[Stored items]

>>>>

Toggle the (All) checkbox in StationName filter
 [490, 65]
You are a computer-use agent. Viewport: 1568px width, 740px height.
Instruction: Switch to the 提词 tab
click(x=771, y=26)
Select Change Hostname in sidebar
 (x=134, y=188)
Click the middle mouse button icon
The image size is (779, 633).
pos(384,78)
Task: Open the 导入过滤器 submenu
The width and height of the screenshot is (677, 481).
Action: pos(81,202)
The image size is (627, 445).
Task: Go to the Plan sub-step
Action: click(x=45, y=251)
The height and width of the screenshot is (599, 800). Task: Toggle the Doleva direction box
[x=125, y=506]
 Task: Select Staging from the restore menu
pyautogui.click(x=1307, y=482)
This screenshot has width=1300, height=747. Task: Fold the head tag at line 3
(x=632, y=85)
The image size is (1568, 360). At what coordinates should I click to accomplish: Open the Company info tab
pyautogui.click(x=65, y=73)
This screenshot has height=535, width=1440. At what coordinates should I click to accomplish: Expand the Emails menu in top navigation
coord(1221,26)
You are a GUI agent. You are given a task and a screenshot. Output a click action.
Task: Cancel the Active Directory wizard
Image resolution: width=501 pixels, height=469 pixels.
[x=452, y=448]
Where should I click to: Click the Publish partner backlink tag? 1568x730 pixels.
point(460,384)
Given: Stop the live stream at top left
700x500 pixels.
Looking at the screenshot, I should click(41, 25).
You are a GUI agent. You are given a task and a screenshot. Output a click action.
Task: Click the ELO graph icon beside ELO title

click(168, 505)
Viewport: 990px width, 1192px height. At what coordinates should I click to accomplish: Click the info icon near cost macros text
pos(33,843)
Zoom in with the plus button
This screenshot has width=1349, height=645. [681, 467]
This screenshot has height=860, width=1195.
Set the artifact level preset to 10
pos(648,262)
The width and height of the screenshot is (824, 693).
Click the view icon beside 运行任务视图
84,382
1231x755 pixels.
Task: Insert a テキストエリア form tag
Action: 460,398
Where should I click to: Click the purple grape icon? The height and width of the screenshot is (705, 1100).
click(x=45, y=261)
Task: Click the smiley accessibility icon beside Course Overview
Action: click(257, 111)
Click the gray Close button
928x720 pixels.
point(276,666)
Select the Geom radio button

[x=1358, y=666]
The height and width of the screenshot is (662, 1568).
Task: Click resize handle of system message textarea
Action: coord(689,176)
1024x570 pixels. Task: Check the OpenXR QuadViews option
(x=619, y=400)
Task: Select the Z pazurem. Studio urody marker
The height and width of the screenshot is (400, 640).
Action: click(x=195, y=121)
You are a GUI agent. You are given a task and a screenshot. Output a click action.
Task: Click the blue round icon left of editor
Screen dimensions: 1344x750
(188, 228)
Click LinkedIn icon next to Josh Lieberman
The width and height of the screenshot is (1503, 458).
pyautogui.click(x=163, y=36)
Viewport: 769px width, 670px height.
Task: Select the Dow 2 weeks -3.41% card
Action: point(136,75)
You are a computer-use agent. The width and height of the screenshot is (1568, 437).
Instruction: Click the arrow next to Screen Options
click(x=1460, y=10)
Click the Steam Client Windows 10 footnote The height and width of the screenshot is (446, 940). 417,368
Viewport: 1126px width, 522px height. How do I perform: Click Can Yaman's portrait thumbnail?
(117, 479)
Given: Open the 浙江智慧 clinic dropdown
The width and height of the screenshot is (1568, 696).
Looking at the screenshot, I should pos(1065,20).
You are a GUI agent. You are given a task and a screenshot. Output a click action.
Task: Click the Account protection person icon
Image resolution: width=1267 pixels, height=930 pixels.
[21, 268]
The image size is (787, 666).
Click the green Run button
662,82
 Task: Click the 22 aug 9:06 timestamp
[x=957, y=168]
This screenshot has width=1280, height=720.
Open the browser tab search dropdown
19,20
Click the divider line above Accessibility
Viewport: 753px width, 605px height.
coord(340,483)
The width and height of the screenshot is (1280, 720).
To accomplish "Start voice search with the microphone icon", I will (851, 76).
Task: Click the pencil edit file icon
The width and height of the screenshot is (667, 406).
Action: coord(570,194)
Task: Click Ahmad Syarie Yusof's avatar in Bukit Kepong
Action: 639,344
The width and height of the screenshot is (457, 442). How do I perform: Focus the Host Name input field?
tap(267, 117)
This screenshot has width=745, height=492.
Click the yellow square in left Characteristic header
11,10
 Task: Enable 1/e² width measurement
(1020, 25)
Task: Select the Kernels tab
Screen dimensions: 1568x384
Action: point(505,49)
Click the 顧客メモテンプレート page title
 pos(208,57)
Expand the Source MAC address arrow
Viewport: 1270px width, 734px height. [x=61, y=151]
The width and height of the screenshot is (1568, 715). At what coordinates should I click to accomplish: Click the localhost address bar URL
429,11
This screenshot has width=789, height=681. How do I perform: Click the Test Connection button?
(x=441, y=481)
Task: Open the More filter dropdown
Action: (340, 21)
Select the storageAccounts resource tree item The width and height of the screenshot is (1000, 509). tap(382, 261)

<<<<

DIRECTIONS. Identify every line of the entries that contains the word "address", and copy each such line.

THE OUTPUT.
Expand the Source MAC address arrow
The width and height of the screenshot is (1568, 715). At what coordinates should I click to accomplish: Click the localhost address bar URL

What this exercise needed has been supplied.